Find all points on the curve x^2y^2+xy=2 where the slope of tangent line is -1.

Question

This is what I got.

x^2y^2+xy=2

x^2*2ydy/dx + 2x*y^2 + x*dy/dx + y =0

dy/dx(2yx^2+x)= -2xy^2-y

dy/dx = (-2xy^2-y)/(x+2yx^2)

how do I finish from here?  I need to know where the slop of the tangent line equals -1.

Count Iblis · Answer

You can insert dy/dx = -1 at this point:

x^2*2ydy/dx + 2x*y^2 + x*dy/dx + y =0

You then get an equation relating x and y.
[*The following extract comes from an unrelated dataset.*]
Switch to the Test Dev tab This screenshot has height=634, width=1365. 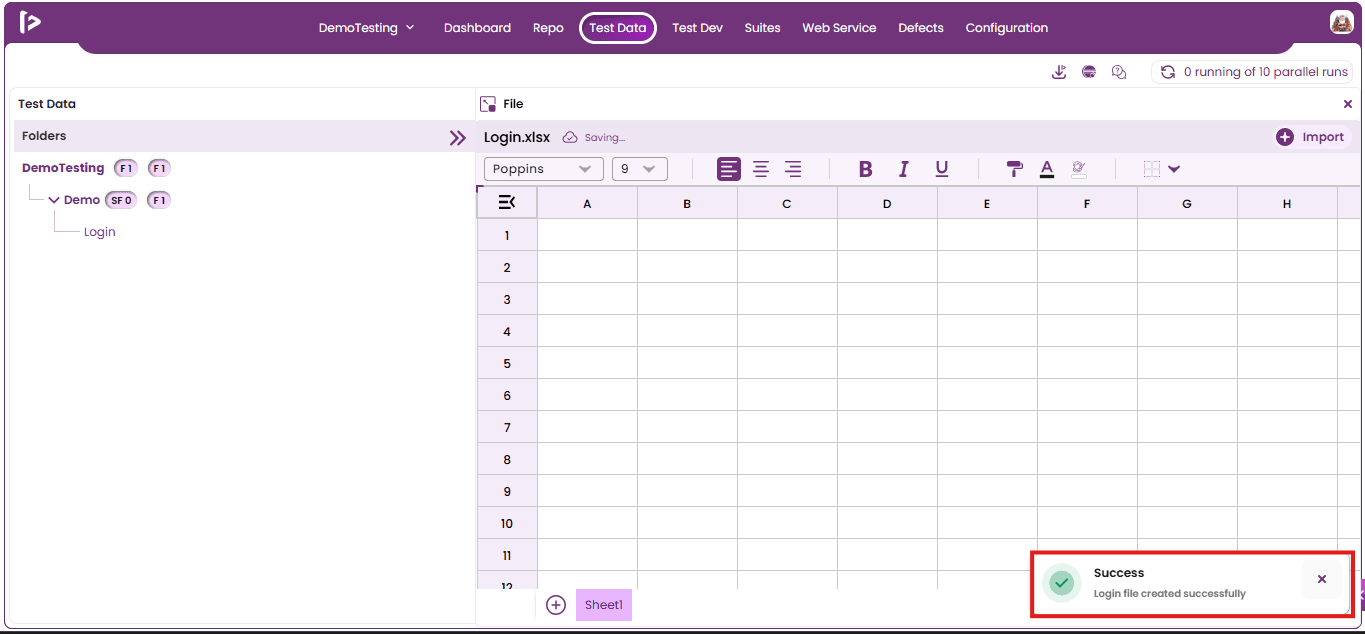(697, 28)
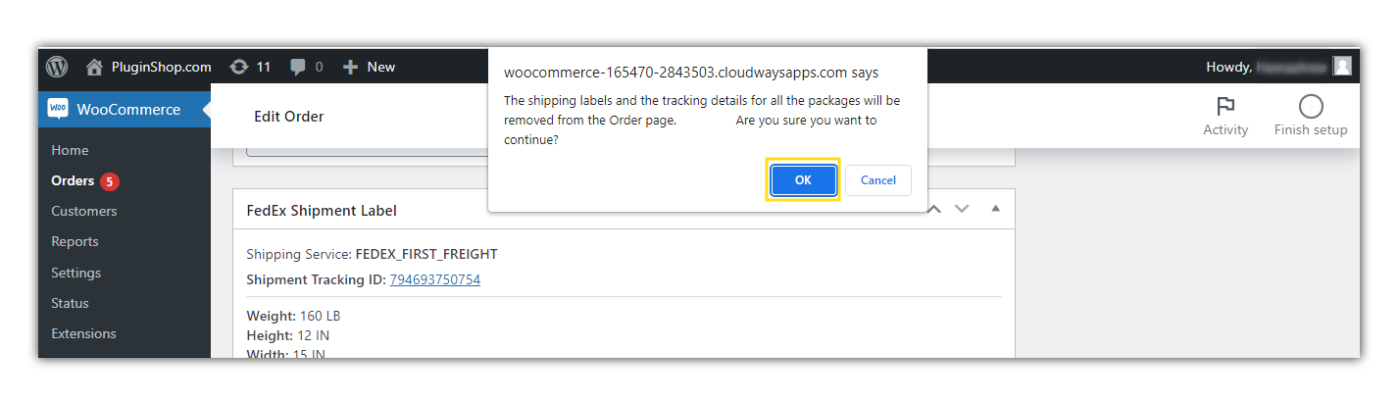This screenshot has height=400, width=1400.
Task: Confirm the dialog with OK
Action: (x=803, y=180)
You also know that x and y are on te curve, so they satisfy the equation of the curve:

x^2y^2+xy = 2

So, you have two equations for the two unknowns x and y.

Riley · Answer

So I put -1 in for dy/dx and got this equation: -2x^2y+2xy-x+y=0. Then would I solve for either x or y and substitute back in to the original equation to get a value for x and y?

Count Iblis · Answer

Yes.

Anonymous · Answer

I got this for y. 2x^2y-2xy+x-y=0 2x^2y-2xy+x=y 2x^2-2x+x=1 (divide through by y) 2x^2-x-1=0 what do I from here? It doesn't factor evenly. I'm stuck!